Rather than retreating after the hard blow handed them by the Centers for Medicare and Medicaid Services, which refused to grant reimbursement for the application in May, CT colonography researchers will arrive at the 2009 RSNA meeting with more of what CMS wants: hard data.
CMS' decision intensified the debate on CTC's worth for colorectal cancer screening and whether it should be accepted in routine practice. When it came to CTC's alleged weaknesses, the government cited a lack of conclusive data on benefits and harms to back its policy.
Since then, however, the evidence that CTC is a screening procedure just as good as or better than colonoscopy has continued to pile up, said Dr. Benjamin M. Yeh, chair of the RSNA's scientific gastrointestinal radiology subcommittee.
"CT colonography could be complementary—and even superior in many ways—to regular colonoscopy," Yeh said in an interview with Diagnostic Imaging.
Several papers address CTC performance in direct comparison with colonoscopy on large patient populations, including new data from participants in the American College of Radiology Network National CT Colonography Trial. Parameters explored include patient acceptance and tolerance; the use of new agents for fecal tagging; the effectiveness of radiation dose reduction protocols, and sensitivity for detection of nonpolypoid colorectal adenomas.
A number of papers include the assessment of multiple 2D and 3D postprocessing techniques.

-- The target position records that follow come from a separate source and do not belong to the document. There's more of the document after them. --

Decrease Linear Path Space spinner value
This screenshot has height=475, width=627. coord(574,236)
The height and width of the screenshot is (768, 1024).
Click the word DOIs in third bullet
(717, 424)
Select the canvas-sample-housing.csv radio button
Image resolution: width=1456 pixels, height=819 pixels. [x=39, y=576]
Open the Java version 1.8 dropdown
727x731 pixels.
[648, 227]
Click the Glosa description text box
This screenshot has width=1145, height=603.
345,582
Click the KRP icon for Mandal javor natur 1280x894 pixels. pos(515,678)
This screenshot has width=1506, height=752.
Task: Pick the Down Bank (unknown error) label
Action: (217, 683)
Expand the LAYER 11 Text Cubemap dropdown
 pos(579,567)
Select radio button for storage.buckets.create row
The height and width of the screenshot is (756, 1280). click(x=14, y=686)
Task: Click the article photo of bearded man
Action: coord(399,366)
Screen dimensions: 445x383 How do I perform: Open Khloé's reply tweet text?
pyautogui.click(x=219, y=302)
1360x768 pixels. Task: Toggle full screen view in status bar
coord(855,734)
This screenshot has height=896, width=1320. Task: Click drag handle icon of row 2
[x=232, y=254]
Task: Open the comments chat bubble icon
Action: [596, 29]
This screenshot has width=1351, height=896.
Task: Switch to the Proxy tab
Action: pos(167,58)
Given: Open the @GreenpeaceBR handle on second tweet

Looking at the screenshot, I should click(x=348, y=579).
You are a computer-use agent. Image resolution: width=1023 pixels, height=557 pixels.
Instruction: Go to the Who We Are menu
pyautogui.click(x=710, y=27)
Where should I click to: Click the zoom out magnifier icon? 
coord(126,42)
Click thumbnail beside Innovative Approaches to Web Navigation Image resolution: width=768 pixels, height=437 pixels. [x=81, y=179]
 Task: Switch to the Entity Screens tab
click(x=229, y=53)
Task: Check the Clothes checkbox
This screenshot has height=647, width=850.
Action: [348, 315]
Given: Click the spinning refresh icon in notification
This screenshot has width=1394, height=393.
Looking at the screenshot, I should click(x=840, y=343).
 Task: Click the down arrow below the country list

And an entire session Nov. 30 will be devoted to the use of computer-aided detection for the early diagnosis of colorectal lesions.
Researchers have spent serious time addressing CTC's strengths. But this time around they have also focused on CTC's potential weaknesses, including radiation exposure and the economic and emotional impact of extracolonic findings, said Yeh, an associate professor of radiology at the University of California, San Francisco.
Some of the questions explored by these papers address whether too many extracolonic findings lead to a detriment to patients and healthcare because of the additional workup, Yeh said. Physicians have to carefully weigh not only CTC findings, but the potential detection, for example, of abdominal aortic aneurysms or cancers.
"There is more data coming out in that respect," he said.